Numeric response error for classification models
tonyelhabr opened this issue · comments
Hi,
I'm looking for clarification about why only the last format in the reprex works. I expect that the first call to fit
would not work since {parsnip}
requires that the outcome variable is a factor for classification (even though brms()
expects a numeric outcome for classification). However, I don't see why the second and third calls to fit()
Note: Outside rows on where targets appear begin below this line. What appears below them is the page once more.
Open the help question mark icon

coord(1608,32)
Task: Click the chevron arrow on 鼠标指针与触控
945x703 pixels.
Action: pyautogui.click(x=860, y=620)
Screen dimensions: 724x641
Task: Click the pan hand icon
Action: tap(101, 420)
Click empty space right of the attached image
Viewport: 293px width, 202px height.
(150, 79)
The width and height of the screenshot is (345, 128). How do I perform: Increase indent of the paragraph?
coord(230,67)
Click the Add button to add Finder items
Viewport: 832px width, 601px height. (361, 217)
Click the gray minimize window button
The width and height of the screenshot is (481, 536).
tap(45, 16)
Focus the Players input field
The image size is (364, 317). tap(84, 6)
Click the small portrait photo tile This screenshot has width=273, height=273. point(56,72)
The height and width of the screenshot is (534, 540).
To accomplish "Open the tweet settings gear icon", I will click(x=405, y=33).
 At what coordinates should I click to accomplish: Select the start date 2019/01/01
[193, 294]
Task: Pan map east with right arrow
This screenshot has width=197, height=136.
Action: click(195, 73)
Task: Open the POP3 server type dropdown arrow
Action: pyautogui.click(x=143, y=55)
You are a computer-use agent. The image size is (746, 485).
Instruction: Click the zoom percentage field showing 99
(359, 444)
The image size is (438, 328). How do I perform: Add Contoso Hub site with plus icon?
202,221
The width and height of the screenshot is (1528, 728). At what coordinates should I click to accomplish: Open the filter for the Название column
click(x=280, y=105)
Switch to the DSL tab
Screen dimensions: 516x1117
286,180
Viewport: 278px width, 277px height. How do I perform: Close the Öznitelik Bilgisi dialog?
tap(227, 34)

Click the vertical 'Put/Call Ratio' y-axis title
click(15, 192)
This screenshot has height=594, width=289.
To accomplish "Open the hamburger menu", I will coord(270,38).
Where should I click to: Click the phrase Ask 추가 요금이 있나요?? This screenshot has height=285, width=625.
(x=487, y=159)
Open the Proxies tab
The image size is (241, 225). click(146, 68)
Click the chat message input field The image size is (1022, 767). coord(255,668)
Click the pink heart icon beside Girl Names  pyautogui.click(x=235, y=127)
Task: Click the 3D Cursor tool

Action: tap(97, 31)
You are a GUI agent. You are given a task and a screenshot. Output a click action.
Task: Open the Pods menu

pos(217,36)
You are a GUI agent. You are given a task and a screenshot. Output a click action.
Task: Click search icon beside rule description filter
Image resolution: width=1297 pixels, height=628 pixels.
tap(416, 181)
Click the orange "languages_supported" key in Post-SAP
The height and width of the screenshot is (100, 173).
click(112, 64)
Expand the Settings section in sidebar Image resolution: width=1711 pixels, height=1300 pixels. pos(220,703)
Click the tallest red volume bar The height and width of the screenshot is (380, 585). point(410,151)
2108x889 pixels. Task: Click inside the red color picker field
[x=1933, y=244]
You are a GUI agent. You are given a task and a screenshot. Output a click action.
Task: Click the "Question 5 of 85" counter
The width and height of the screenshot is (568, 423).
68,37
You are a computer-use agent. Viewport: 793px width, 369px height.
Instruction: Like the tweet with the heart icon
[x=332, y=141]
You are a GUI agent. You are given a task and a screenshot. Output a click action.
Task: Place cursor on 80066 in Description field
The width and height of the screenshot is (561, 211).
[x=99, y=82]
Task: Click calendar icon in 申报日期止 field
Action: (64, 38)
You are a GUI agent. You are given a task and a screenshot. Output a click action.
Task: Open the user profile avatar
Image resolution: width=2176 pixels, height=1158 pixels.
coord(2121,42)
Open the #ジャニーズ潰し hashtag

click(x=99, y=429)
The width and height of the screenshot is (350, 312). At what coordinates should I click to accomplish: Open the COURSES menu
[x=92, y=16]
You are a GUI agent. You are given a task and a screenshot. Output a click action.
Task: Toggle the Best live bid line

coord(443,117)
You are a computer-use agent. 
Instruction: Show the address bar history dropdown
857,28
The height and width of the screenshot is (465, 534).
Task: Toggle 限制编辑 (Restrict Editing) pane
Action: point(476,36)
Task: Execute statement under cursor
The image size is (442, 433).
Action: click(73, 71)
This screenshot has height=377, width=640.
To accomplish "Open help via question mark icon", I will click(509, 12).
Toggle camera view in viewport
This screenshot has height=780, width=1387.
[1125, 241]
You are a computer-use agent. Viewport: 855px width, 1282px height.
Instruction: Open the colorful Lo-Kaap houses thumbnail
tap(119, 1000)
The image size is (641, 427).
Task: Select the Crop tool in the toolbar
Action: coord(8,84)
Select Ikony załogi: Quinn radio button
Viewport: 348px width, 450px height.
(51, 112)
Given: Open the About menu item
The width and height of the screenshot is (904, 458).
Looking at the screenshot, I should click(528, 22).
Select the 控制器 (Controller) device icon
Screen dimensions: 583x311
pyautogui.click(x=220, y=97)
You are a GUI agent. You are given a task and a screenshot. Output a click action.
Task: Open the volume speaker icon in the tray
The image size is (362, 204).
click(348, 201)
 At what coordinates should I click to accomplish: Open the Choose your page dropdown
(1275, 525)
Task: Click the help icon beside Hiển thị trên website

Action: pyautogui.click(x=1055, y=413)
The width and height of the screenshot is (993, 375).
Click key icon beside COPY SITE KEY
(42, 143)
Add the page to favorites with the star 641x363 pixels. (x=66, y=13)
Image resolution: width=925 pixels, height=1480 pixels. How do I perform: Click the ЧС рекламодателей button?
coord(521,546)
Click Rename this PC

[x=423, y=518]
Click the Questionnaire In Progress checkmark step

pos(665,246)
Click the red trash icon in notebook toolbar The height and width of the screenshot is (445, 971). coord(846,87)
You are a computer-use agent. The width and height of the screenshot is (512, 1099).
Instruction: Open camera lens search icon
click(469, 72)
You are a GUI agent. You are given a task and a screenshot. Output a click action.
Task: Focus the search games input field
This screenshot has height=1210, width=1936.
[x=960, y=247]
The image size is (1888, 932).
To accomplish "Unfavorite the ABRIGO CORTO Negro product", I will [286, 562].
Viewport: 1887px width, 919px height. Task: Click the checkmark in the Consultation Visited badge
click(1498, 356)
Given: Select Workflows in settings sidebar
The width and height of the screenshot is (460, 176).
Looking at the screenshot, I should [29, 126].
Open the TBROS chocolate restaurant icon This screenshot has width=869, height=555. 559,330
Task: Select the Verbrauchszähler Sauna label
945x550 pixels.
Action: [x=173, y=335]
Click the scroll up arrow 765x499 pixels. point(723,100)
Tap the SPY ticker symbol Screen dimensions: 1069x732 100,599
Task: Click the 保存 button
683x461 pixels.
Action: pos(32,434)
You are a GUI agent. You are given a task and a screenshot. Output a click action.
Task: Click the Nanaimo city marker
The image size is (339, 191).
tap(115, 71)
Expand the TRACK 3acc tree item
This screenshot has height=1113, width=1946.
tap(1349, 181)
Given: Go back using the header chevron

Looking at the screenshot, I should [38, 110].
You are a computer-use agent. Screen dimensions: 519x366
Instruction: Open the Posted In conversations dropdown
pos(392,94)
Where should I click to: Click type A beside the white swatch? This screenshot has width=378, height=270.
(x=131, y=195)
don't work; only the fourth format is successful.
library(bayesian)
library(brms)
library(parsnip)
df1 <- mtcars
df2 <- df1
df2$vs <- factor(df1$vs)
## I expect that this wouldn't work.
bayesian(mode = 'classification') |>
set_engine('brms') |>
fit(
vs ~ mpg + wt + cyl,
data = df1
)
#> Error in `check_outcome()`:
#> ! For a classification model, the outcome should be a factor.
## I expect that this would work.
bayesian(mode = 'classification') |>
set_engine('brms') |>
fit(
vs ~ mpg + wt + cyl,
data = df2
)
#> Error: Family 'gaussian' requires numeric responses.
## This also seems like it should work?
bayesian() |>
set_engine('brms', family = bernoulli()) |>
set_mode('classification') |>
fit(
vs ~ mpg + wt + cyl,
data = df2
)
#> Warning: The following arguments cannot be manually modified and were removed:
#> family.
#> Error: Family 'gaussian' requires numeric responses.
## This is the only one that works. Functionally, I don't see why this is different from above.
bayesian(
mode = 'classification',
engine = 'brms',
family = bernoulli()
) |>
fit(
vs ~ mpg + wt + cyl,
data = df2
)
#> Compiling Stan program...
#> ...
You're right about the 1st one. The 2nd one fails a brms
check at:
https://github.com/paul-buerkner/brms/blob/004edb522477d88dabe3815aae099b1211561076/R/data-response.R#L109-L111
In general, parsnip
requires a factor outcome for classification models while the engine fit function may support, or even require, numeric outcomes for the classification using certain families (e.g., ordinal categorical).